Gehäuft treten die Vandalen in den Blickpunkt antiker Autoren mit der Herrschaft Geiserichs, der 428, nach dem Tod seines Halbbruders Gunderich, ihr König wurde. Gerade die Quellen aus dieser Zeit übermitteln ein durchaus gegensätzliches Bild der Vandalen. Wie das Bild dabei ausfällt, hängt stark davon ab, welche Interessen der Schreiber mit seiner Darstellung der Vandalen vertritt. Einerseits findet sich eine durchgehend negative Darstellung als grausame, von „barbarischer Wildheit“ getriebene Ketzer, andererseits erkennt man in ihnen ein tugendhaftes Gegenbild zu den Römern.
Ein Bild besonderer Tugendhaftigkeit zeichnete Salvian um 450 n.Chr.: „Es gibt keine Tugend, in welcher wir Römer die Wandalen übertreffen. Wir verachten sie als Ketzer, und doch sind sie stärker als wir an Gottesfurcht. — Wo Goten herrschen, ist niemand unzüchtig außer den Römern, wo Wandalen herrschen, sind selbst die Römer keusch geworden. — Gott führte sie über uns, um die verwahrlosten Völker durch die reinen zu strafen.“
Das von den Quellen gezeichnete Bild Geiserichs hebt dessen Bedeutung hervor, wobei nahezu zwangsläufig auch dessen harte Züge ins Licht gerückt werden. Felix Dahn schrieb nach Auswertung der ihm bekannten Quellen: „König Geiserich ist eine der gewaltigsten Gestalten der heldenreichen Zeit der Völkerwanderung. Er war kurz von Gestalt, seit seinem Sturz mit dem Pferde hinkend, verhalten, wortkarg, abgehärtet, jähzornig, habgierig, „höchst geschickt, unter die Menschen den Samen der Zwietracht zu werfen — ein Zug der an Odhin erinnert -, rascher mit der Tat fertig als andere mit dem Entschluß. Mit Arglist, Treubruch und Verrat entreißt er den Römern seines Reiches Hauptstadt Karthago, die Wälle anderer Städte werden geschleift, künftigen Widerstand unmöglich zu machen. Ohne geregelte Landteilung nimmt er so viel Land für sich und seine Vandalen, als er braucht. Empörungen im eigenen Volk werden blutig niedergeschlagen. Alle erreichbaren Küsten und Inseln des Mittelmeeres werden geplündert.
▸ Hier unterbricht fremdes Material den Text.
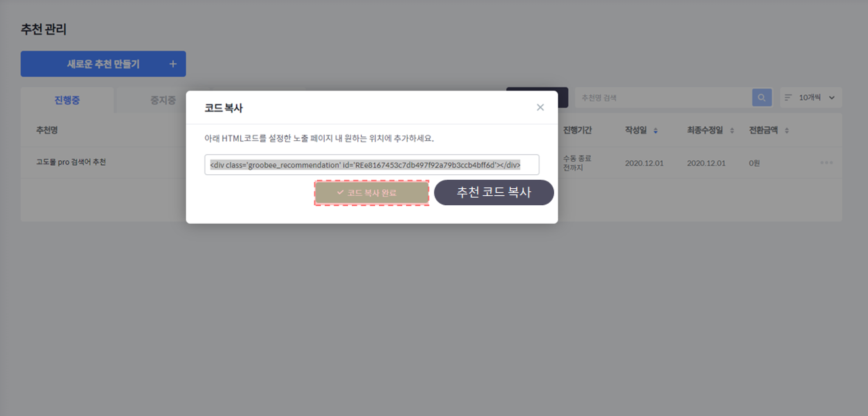Switch to the 진행중 tab
The height and width of the screenshot is (416, 868).
67,100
Wenn sein gefürchtetes Raubschiff in See sticht, bezeichnet er dem fragenden Steuermann kein bestimmtes Ziel, sondern läßt sich von Wind und Welle gegen solche Menschen tragen, „welchen Gott zürnt, ein echt sagenhafter Zug, der die Auffassung der Zeit widerspiegelt.“
Die Lebensdaten Geiserichs — der fast ein halbes Jahrhundert lang König der Vandalen war — zeigen, daß er ein Mensch war, der Ungewöhnliches erreicht hat: Ab 419 schafft Geiserich dem Reitervolk der Vandalen eine starke Flotte, 429 setzt er sein Volk in einer logistischen Meisterleistung nach Nordafrika über — der damaligen Kornkammer des Römischen Reiches. Er erobert Nordafrika. Die nach Rom zweitgrößte Stadt des weströmischen Imperiums — Karthago — wird Metropole des Vandalenstaates.
Das höchstens 80000 Menschen umfassende Volk der Vandalen mit maximal 15000 bis 20000 eigenen Kriegern bildet auf dem afrikanischen Kontinent nur eine kleine Minderheit. Trotzdem glückt es Geiserich, Afrika sowohl zu beherrschen als auch zu befrieden. 455 erobert Geiserich Rom, ohne es zu zerstören, und verweist Byzanz in seine Schranken. Von 428 bis 477 bestimmt Geiserich als König das Schicksal der Vandalen — eine Zeit, in der die Vandalen von einer unruhigen Völkerschaft auf Wanderung zu einem seßhaften Volk auf nordafrikanischem Boden werden.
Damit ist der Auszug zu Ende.